Personal information
- Full name: Marc Herbert
- Born: 7 January 1987 (age 38) Canberra, Australian Capital Territory, Australia
- Height: 183 cm (6 ft 0 in)
- Weight: 85 kg (13 st 5 lb)

Playing information
- Position: Halfback, Five-eighth
Club
| Years | Team | Pld | T | G | FG | P |
| 2008–10 | Canberra Raiders | 23 | 2 | 6 | 1 | 21 |
| 2011 | Bradford Bulls | 21 | 4 | 2 | 0 | 20 |
|  | Total | 44 | 6 | 8 | 1 | 41 |
- As of 4 September 2011

= Marc Herbert =

Australian rugby league footballer

Marc Herbert (born 7 January 1987), also known by the nicknames of "Marty", and "Herby", is a professional rugby league footballer, who currently plays halfback in the Canberra Rugby League Competition. He made his NRL début in the Round 20 clash against the Gold Coast Titans, in place of the suspended Todd Carney.

==2008==
After three seasons playing for their developmental sides, Herbert made his first grade début for the Raiders in 2008.

__Exercises__:
A. Summarize the Marc Herbert profile in two sentences.
B. According to the Marc Herbert profile, whose place did Herbert take in his NRL début?
C. Print the part of the Marc Herbert profile starting with "Australian rugby league" and going on through "Raiders in 2008.".

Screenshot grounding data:
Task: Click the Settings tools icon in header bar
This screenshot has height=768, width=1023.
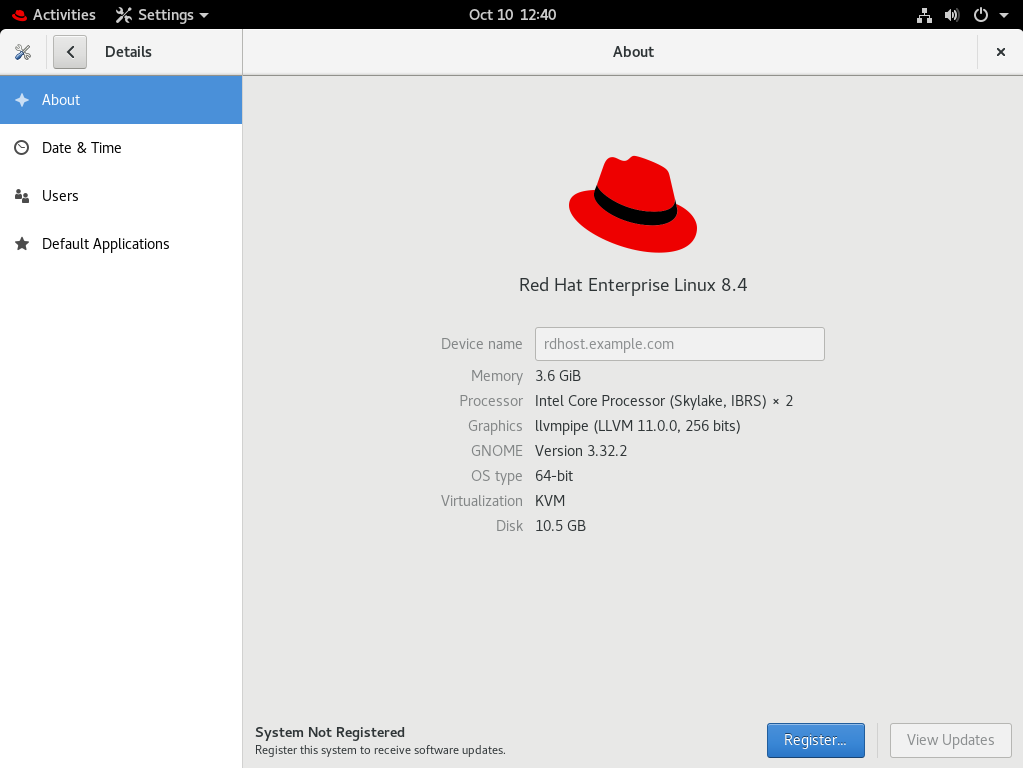Action: pyautogui.click(x=23, y=52)
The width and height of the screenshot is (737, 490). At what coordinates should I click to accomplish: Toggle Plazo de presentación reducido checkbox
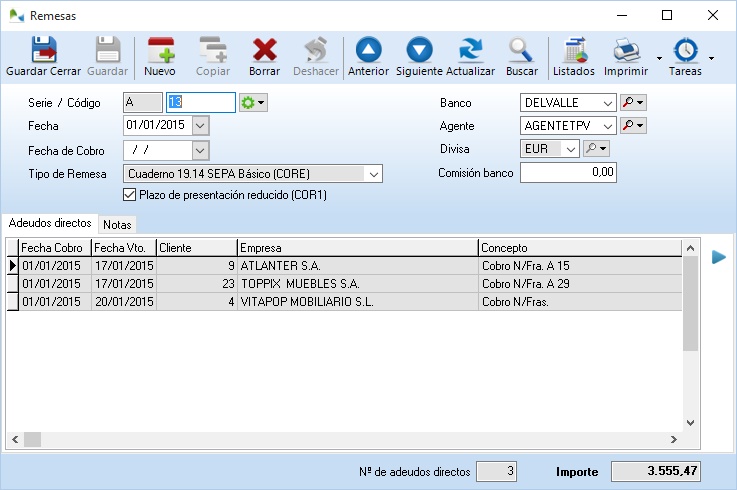(x=129, y=195)
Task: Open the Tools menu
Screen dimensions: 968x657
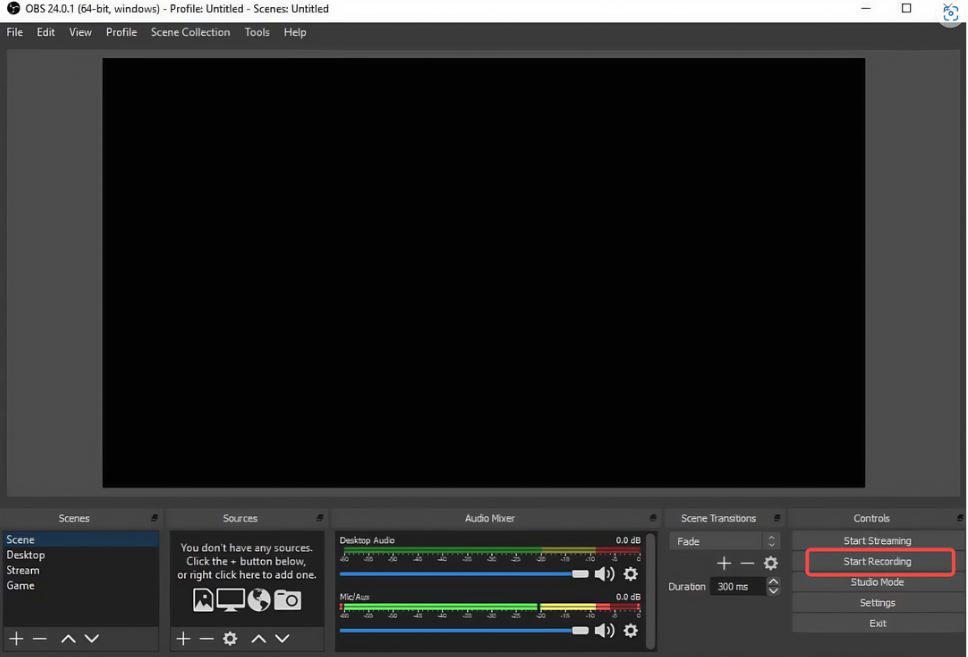Action: point(257,32)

__Problem solutions__:
A. Marc Herbert, born 7 January 1987 in Canberra, is a professional rugby league footballer who plays halfback in the Canberra Rugby League Competition. He made his first grade début for the Raiders in 2008 after three seasons with their developmental sides, and he made his NRL début in the Round 20 clash against the Gold Coast Titans in place of the suspended Todd Carney.

B. He took the place of the suspended Todd Carney.

C.
Australian rugby league footballer

Marc Herbert (born 7 January 1987), also known by the nicknames of "Marty", and "Herby", is a professional rugby league footballer, who currently plays halfback in the Canberra Rugby League Competition. He made his NRL début in the Round 20 clash against the Gold Coast Titans, in place of the suspended Todd Carney.

==2008==
After three seasons playing for their developmental sides, Herbert made his first grade début for the Raiders in 2008.